THE DATA: Begin

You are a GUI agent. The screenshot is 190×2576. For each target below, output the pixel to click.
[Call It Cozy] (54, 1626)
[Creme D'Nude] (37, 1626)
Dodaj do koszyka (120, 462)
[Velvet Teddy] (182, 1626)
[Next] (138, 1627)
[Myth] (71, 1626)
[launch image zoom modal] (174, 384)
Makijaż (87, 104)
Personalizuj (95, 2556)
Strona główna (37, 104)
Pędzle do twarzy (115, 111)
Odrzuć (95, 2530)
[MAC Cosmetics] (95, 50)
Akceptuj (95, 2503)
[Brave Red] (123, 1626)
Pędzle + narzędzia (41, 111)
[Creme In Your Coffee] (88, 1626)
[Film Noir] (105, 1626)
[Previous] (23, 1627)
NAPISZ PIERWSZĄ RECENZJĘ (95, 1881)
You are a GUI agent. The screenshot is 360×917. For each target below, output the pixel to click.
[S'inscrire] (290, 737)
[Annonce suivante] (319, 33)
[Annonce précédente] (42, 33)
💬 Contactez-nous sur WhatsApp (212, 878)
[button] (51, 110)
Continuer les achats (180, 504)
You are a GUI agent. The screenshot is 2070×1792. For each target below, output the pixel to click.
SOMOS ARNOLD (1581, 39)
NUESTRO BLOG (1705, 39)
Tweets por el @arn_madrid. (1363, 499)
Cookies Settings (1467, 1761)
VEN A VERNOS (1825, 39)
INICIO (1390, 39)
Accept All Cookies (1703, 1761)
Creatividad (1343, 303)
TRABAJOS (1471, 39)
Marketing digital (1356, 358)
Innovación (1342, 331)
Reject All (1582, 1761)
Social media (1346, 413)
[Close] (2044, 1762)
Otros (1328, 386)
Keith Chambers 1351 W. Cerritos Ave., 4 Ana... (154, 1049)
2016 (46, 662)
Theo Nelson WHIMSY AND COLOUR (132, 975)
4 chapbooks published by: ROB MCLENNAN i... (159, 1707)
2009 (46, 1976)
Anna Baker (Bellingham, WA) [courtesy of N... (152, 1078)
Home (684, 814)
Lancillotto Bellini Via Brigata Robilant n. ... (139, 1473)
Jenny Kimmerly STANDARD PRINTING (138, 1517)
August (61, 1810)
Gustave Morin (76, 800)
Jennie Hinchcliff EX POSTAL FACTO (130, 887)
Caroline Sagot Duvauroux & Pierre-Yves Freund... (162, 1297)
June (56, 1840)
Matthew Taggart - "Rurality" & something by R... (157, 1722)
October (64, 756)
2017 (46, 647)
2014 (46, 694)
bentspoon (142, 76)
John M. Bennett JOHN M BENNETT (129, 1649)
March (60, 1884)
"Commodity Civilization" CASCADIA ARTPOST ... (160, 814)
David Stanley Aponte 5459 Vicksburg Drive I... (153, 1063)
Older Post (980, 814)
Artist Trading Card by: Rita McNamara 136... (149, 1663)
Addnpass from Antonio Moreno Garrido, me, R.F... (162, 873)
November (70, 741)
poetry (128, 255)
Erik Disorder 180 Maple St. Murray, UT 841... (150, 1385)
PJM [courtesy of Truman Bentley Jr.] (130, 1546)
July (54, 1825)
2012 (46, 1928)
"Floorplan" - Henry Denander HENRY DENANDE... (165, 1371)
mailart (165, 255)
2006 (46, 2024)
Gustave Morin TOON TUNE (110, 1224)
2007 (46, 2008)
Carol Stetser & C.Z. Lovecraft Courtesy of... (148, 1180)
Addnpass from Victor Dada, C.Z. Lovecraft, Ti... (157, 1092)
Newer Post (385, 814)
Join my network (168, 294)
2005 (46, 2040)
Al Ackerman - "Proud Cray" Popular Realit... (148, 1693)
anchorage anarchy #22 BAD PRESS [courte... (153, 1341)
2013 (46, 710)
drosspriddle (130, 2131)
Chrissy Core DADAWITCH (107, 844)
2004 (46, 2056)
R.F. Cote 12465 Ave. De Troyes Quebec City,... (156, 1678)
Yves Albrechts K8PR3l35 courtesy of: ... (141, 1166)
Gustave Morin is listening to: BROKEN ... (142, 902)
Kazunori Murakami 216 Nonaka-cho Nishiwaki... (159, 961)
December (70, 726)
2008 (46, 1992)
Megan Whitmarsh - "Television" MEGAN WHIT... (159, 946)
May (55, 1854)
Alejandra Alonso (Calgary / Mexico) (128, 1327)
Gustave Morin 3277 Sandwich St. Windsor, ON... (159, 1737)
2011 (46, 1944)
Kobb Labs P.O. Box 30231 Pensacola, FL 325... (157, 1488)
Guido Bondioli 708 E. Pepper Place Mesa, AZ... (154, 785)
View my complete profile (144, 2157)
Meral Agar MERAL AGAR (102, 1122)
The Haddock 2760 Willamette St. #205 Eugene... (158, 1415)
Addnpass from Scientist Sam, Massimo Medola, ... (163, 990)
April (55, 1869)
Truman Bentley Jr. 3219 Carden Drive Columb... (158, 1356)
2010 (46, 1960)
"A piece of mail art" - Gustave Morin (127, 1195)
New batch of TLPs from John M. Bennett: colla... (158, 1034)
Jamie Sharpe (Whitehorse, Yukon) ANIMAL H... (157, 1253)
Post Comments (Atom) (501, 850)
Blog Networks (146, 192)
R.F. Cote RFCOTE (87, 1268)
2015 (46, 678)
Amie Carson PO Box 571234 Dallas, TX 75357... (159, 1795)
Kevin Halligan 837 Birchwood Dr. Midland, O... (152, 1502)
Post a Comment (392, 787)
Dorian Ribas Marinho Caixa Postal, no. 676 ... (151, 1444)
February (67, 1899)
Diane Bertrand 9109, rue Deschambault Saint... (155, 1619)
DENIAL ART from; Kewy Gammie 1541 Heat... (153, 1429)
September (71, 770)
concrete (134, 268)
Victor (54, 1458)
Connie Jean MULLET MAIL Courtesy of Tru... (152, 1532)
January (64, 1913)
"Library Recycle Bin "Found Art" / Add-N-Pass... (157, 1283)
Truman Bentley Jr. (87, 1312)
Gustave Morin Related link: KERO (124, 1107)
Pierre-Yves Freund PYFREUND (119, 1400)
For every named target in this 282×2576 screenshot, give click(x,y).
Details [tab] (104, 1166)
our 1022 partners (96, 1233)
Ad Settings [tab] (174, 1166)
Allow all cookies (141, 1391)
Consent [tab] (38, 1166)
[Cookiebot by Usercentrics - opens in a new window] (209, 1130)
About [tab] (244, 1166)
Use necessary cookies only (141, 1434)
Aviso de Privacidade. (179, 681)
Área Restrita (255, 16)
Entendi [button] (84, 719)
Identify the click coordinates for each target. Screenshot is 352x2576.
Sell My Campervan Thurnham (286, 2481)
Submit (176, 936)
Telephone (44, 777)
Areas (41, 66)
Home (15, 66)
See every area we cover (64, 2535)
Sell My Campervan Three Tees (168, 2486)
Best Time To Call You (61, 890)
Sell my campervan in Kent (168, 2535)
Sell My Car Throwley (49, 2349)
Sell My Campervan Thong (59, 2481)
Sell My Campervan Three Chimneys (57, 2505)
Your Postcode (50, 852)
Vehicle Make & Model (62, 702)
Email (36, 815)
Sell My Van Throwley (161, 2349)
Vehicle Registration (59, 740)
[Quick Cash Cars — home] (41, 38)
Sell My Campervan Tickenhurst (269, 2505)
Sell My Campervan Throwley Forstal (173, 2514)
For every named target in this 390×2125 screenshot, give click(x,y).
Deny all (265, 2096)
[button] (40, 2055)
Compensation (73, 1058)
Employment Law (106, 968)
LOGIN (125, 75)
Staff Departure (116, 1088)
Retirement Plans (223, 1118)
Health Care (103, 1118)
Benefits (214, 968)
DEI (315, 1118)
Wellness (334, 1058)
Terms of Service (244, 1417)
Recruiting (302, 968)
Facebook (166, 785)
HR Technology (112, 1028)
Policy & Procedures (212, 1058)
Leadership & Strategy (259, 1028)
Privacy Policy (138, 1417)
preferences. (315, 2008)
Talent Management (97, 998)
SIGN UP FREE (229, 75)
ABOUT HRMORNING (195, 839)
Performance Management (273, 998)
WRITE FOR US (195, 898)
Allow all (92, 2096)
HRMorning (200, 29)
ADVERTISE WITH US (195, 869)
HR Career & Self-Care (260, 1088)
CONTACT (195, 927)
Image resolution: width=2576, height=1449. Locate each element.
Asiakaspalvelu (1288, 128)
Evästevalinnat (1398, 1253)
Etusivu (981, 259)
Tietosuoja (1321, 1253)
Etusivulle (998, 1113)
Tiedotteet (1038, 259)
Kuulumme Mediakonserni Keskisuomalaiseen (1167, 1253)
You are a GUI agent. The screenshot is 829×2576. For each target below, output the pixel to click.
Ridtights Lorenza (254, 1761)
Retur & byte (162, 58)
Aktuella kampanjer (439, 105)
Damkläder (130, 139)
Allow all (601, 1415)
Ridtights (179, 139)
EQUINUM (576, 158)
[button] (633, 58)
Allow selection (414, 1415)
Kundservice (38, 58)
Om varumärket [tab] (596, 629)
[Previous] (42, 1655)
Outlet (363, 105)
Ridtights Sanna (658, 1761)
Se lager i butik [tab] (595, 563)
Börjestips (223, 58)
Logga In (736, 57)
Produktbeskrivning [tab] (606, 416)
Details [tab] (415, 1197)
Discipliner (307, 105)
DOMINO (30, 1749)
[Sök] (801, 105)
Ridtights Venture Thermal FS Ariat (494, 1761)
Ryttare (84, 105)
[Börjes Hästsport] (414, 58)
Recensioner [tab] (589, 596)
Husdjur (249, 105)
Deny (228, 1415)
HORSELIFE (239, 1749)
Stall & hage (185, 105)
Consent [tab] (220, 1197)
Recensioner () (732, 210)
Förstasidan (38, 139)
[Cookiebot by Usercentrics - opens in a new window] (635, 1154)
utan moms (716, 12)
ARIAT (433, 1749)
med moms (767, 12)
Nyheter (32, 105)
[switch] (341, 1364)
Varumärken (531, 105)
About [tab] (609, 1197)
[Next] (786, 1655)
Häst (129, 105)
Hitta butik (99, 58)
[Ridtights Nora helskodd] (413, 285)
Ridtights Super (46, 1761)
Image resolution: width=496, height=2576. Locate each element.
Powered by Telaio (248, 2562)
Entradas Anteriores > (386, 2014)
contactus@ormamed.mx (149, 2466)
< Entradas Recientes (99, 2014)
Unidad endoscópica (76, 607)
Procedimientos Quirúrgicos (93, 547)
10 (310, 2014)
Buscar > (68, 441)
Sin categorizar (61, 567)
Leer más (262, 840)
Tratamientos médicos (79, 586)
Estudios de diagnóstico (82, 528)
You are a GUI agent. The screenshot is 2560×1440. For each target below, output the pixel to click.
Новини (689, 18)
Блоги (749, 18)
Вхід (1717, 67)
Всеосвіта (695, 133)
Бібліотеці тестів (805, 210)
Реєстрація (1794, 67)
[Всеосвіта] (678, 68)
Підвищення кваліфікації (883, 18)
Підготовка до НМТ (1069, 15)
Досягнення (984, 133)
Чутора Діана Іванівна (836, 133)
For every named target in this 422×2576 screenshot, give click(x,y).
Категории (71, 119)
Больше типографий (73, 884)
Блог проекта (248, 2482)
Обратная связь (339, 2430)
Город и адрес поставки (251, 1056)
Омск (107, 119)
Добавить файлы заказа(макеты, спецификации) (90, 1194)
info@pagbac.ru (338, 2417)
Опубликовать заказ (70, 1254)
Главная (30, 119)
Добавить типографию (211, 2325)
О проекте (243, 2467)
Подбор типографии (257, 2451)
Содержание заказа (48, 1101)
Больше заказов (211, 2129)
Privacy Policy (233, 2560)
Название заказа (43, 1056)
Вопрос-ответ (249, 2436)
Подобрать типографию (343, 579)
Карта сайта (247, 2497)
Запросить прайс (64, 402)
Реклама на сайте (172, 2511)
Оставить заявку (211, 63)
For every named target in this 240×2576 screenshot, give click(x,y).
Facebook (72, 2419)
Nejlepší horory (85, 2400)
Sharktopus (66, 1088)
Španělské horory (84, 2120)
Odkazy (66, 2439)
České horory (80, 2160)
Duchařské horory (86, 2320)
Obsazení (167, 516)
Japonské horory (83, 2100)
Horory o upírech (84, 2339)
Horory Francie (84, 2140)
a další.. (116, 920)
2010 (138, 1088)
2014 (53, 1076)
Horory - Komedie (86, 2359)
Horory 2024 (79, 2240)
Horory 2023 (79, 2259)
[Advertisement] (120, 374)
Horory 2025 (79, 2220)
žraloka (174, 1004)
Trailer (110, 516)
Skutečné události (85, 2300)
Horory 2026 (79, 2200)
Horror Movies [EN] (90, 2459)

THE DATA: End

EXERCISE BRIEF: Copy word for word the stretch of entries above from the line that has "Telephone (44, 777)" through the line that has "Email (36, 815)", both ends included, and nothing outside it.

ANSWER:
Telephone (44, 777)
Areas (41, 66)
Home (15, 66)
See every area we cover (64, 2535)
Sell My Campervan Three Tees (168, 2486)
Best Time To Call You (61, 890)
Sell my campervan in Kent (168, 2535)
Sell My Car Throwley (49, 2349)
Sell My Campervan Thong (59, 2481)
Sell My Campervan Three Chimneys (57, 2505)
Your Postcode (50, 852)
Vehicle Make & Model (62, 702)
Email (36, 815)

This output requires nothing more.